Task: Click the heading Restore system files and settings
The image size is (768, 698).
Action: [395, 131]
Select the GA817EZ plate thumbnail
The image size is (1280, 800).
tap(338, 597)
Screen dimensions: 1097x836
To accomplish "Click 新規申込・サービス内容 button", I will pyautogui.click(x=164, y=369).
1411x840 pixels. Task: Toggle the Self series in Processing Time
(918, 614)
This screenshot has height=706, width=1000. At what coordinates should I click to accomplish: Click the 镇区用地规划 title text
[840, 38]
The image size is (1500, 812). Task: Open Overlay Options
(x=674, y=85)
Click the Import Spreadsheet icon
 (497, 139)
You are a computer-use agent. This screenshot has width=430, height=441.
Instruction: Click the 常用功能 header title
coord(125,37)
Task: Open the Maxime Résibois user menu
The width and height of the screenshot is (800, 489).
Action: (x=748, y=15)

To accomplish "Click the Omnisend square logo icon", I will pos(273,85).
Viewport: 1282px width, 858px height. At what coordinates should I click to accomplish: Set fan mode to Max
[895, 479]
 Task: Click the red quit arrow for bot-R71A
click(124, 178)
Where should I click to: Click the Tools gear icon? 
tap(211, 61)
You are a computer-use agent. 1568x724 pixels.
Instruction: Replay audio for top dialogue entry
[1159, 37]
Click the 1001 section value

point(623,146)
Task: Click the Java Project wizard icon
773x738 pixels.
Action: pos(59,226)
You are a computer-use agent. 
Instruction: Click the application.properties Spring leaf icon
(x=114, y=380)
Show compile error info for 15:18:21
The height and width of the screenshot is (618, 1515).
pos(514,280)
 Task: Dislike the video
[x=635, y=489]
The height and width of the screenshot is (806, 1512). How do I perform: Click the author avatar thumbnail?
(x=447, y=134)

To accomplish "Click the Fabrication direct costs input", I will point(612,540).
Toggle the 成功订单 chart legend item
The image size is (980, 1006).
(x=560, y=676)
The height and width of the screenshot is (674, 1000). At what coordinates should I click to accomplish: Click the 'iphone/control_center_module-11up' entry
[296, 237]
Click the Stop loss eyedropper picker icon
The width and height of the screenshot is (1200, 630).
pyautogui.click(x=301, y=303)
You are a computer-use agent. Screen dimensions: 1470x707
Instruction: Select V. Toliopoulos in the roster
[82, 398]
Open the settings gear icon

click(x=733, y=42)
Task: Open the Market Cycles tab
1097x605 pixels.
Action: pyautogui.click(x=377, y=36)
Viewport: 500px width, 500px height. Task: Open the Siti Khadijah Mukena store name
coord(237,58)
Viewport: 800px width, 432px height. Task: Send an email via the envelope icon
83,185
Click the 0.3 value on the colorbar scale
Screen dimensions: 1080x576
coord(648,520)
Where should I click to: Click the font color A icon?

◆ What to produce
Counting only lines that contain "computer", say how many there are in the material above, and add nothing.

◆ Result of the task
4